Gilbert N. Kahn is a professor of Political Science at Kean University.

State of the Union Addresses historically are speeches filled with platitudes, reiteration of already known legislative proposals, praise for previous accomplishments, pledges to work together, as well as a few digs at a President’s opponents. They tend to be full of the pomp and formality which Washington pulls off so well. As for substance, innovation, creativity, and excitement people should look elsewhere.

In examining the international field alone, in one-year President Trump has successfully ruptured or at least shaken many relationships. It would not be an understatement to suggest that America’s European allies have been nonplussed at how the President has treated them, both nationally as well as their leaders individually. Were it not for the extremely effective global defense force, unified commands, and joint strategies the relationships would be in even worse shape. Trump may want our allies to pay more of the costs of defense and that appears to be moving slowing ahead. Fortunately, it has not affected force preparedness.

The President has curried favor and extended himself more with authoritarian Eastern European leaders than he has with America’s friends. The Chinese appear to be mystified with Trump’s conduct. The on-going love affair with the Russians takes the discussion to an entire other level.   Despite signing the sanctions bill into law which was to have taken effect yesterday, Trump once again concocted a new rationalization as to why he should not implement it against the Russians.   This despite the fact that Putin should be taken to task for his persistent violations of foreign military arms sales. 

As a result of his continuing bullying of North Korea, Trump now has lost Victor Cha as his proposed nominee to be the new Ambassador to Seoul. The President will accept increased sanctions on North Korea as well as Iran but Russia—the real culprit—continues to run free. (The truly astonishing observation–leaving aside the Russia investigation—is that it was always the Republicans who had been the proponents of a hard line policy against Russia.)

At the global level, Trump removed the United States from the Trans-Pacific Partnership and he is seeking to renegotiate all or part of the NAFTA agreement before considering whether to extend it. He also withdrew the U.S. from the Paris Climate Change Agreement.

It is not clear to what extent radical Islam has been curtailed in the Middle East or may be taking a hiatus. The battles in Yemen and in Afghanistan continue. Pakistan seems to be eerily calm at the moment. Syria continues to be in turmoil but Trump has permitted Putin to reign supreme there.
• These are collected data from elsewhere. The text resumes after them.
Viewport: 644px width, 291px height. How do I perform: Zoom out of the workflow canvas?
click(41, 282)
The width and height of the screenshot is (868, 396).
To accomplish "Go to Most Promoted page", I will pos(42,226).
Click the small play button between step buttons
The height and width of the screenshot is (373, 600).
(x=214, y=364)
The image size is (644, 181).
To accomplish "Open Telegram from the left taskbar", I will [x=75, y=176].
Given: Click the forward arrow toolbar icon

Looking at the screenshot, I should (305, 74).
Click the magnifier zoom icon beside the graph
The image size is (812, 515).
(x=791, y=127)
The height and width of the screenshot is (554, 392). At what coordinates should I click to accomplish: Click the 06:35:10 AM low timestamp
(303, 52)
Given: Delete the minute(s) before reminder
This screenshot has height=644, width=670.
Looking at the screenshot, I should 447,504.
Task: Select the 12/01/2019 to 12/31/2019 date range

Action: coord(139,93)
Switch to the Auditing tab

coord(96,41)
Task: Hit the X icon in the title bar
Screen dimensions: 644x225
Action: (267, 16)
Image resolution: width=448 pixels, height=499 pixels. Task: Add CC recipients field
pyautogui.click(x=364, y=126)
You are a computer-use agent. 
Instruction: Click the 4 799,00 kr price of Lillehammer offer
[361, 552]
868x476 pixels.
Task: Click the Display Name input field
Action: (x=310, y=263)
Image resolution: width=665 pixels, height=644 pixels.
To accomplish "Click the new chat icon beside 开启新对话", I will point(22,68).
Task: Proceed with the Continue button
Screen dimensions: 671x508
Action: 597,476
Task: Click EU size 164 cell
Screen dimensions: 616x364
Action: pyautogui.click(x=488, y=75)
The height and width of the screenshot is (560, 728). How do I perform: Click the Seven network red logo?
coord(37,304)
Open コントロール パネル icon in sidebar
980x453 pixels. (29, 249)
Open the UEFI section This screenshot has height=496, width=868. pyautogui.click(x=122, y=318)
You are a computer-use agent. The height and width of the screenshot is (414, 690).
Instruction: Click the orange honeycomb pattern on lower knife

This in fact might be the only issue Netanyahu might have with the President, although Trump may well have given the Israelis virtual carte blanche to respond to any Syrian/Iranian threat; assuming that the Russians will not be directly involved. 

There was a time where foreign powers listened very closely to see if the President mentioned them in the State of the Union Address.  It is quite likely that President Trump will only boast about how he wowed the world once again at Davos, and leave out any discussion of America’s friends and enemies out of his speech.

So, barring a surprise, listening to the President is unlikely to signal anything new.